[Item-finding records]
◇ ◇ ◇ ◇
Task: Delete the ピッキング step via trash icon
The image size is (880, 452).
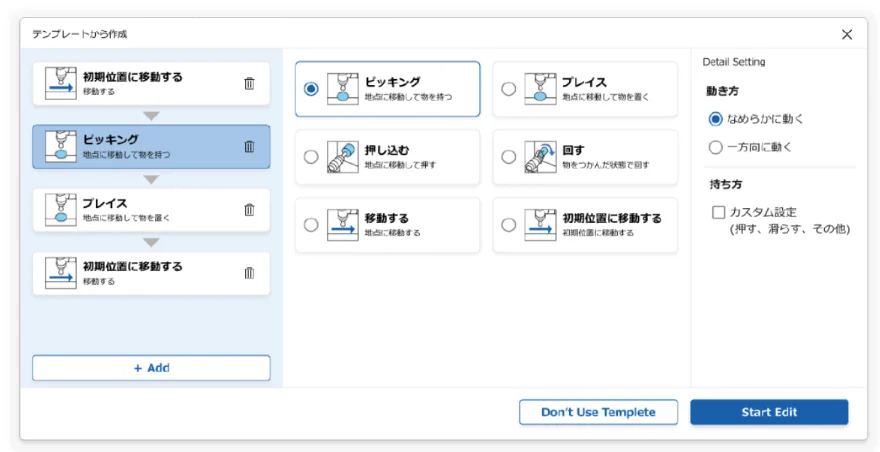Action: tap(249, 147)
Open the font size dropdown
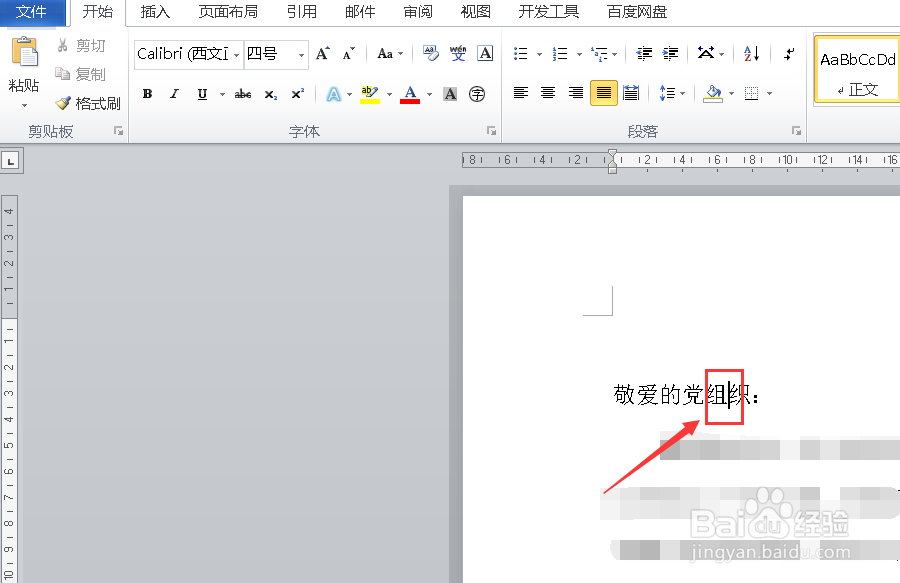Viewport: 900px width, 583px height. (x=299, y=55)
◇ ◇ ◇ ◇
§ PROMPT
Locate each line in the data above that contains the string "size" and copy those lines.

§ TASK OUTPUT
The image size is (880, 452).
Open the font size dropdown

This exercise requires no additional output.